Понятно, что мы сейчас не говорим о политической цензуре и прочее, но мы говорим про художественное произведение, про дух, это не про буквальное совпадение. У нас все немножко абсурдно сейчас происходит, и ситуация с запретом, внутренним в первую очередь, это ситуация абсурдная. А у Шпигельмана ситуация трагическая. Но какие-то параллели можно проводить, очень легко.
– Варвара Горностаева, комментируя ситуацию телеканалу "Дождь", сказала, что речь идет только о крупных магазинах, которые, видимо, в силу внутренних и административных решений заняли такую позицию – убрать книгу. Что интересно – только до 10 мая, и видимо, это инициатива, даже не из недр Роскомнадзора исходящая. Маленькие магазины совершенно не собираются прекращать распространение этой книги. В частности, Варвара упоминает "Чук и Гек", "Додо" и "Фаланстер".
– Да-да, мы абсолютно не собирались и не будем это делать. Это тот случай, когда, обжегшись на молоке, сейчас дуют даже не на воду, а на лекарство от ожогов. Потому что запрещать перед Днем Победы над фашизмом такую мощную антифашистскую книгу – это смешно, и естественно, мы не будем этого делать. И насколько я знаю, большинство небольших магазинов, где мои друзья и коллеги, например, по комиксной индустрии, или книжной, они точно так же не собирались этого делать и не будут.
– Если переходить к изобразительному ряду: можно ли было обойтись без свастики на обложке, вообще без использования изображения свастики внутри комикса? Или этого требовал сам контекст книжки? Шпигельман же использует свастику в своих рисунках.
– Собственно, во-первых, нужно оговориться: на обложке у нас не свастика, а мы всегда должны говорить – стилизованная свастика. Она с изображением Гитлера, и такого, что должно, в общем, напрягать некоторых особенно возмущенных людей. Во-вторых, Шпигельман, да, употребляет свастику, и она для него есть такой символ побеждающего нацизма, они впервые ее видят, и это один из самых мощных фрагментов второй главы. Он не будет ею злоупотреблять, она не будет везде, но в нужный момент, зная мощное символическое значение свастики, он ее будет показывать. Можно ли было без этого обойтись? Насколько я знаю, в Германии, где свастика запрещена по понятным причинам, "Маус" вышел с другой обложкой. Но у нас этого запрета не было, мне он кажется глупым, и я очень рад, что издательство Corpus выбрало сохранить оригинальную обложку этого издания, полного издания, посвященного 10-летию первого выхода книги, где свастика есть.

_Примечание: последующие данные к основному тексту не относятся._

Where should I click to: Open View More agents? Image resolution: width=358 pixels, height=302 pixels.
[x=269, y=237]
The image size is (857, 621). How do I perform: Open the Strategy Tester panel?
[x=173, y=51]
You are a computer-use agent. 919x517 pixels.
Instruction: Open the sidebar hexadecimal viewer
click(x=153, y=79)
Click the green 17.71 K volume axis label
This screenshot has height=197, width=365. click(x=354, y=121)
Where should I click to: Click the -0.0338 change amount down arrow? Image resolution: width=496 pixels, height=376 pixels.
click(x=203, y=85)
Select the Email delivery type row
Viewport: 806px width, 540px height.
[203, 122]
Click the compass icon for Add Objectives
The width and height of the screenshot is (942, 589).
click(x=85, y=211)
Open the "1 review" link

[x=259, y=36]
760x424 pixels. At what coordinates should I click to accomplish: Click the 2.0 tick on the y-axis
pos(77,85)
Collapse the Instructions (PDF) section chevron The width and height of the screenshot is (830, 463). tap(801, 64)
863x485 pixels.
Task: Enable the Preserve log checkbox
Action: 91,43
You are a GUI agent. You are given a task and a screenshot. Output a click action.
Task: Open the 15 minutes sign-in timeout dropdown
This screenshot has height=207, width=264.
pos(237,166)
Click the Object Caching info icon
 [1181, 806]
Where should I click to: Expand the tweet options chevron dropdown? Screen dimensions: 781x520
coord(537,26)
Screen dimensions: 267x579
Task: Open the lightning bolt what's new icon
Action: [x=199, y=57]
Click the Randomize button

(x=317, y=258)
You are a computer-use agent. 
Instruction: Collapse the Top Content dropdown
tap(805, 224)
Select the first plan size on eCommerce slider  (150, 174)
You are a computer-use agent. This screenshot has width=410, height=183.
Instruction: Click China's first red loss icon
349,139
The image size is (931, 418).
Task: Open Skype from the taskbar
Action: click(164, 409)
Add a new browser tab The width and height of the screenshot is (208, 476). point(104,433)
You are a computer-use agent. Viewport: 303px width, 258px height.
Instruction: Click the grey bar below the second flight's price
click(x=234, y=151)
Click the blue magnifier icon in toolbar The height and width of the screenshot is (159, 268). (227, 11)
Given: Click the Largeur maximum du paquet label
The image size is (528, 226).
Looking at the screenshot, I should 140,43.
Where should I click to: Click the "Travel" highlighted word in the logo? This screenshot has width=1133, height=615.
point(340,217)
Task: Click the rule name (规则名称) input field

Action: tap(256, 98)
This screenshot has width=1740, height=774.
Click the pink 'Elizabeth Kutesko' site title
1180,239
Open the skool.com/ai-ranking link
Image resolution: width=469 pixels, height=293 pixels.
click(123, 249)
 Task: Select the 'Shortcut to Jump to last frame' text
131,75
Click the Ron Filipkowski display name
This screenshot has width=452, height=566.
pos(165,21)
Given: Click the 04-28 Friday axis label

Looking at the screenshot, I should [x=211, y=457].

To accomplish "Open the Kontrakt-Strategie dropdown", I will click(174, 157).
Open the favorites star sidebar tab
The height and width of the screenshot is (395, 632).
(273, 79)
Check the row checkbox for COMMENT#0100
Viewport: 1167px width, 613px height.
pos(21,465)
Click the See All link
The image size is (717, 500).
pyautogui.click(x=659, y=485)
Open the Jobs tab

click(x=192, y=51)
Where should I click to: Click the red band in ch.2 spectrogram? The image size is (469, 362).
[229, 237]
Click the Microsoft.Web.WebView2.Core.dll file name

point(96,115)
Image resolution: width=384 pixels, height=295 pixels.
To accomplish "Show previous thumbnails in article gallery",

Обложка очень сильная визуально, почему бы ее не использовать?
– То есть это работа самого Шпигельмана?
– От нас было исключительно русское название, русские надписи и шрифты, все остальное – работа Шпигельмана. Это немножко очищенный и раскрашенный один из кадров книги, который он выбрал для обложки. Естественно, это не самодеятельность издательства Corpus, это желание следовать оригиналу, и только.
– В Германии был в одной из земель скандал, дошедший до суда, связанный с изображениями свастики.
– Но то, что там она запрещена, это не стилизованная, а самая что ни на есть свастика. Во-первых, никогда в России свастика не была запрещена. Во-вторых, это не совсем свастика. В-третьих, довольно наивно делать вид, что свастики не существовало, когда мы рассказываем про ужасы нацизма.
– Свастика и у Шпигельмана, да и, например, в кинофильме "Семнадцать мгновений весны" является неотъемлемой частью маркировки фашистских офицеров и нацистского смыслового ряда.
– И в "Списке Шиндлера" есть кадры с ней, безусловно, и еще во множестве других произведений, и это антифашистские, антинацистские произведения. И если бы у нас в России изначально существовал какой-то закон, запрещающий вообще ее употреблять, возможно, мы смогли бы что-то с этим сделать, но его не было и до сих пор нет. Я могу понять товароведа условного магазина "Москва", потому что ты не знаешь, откуда к тебе может подкрасться возмущенная общественность и тебя негодующе осудить, что может привести к абсолютно любым последствиям. Но нельзя, по старому анекдоту, до мышей любить друг друга, а это, по-моему, произошло.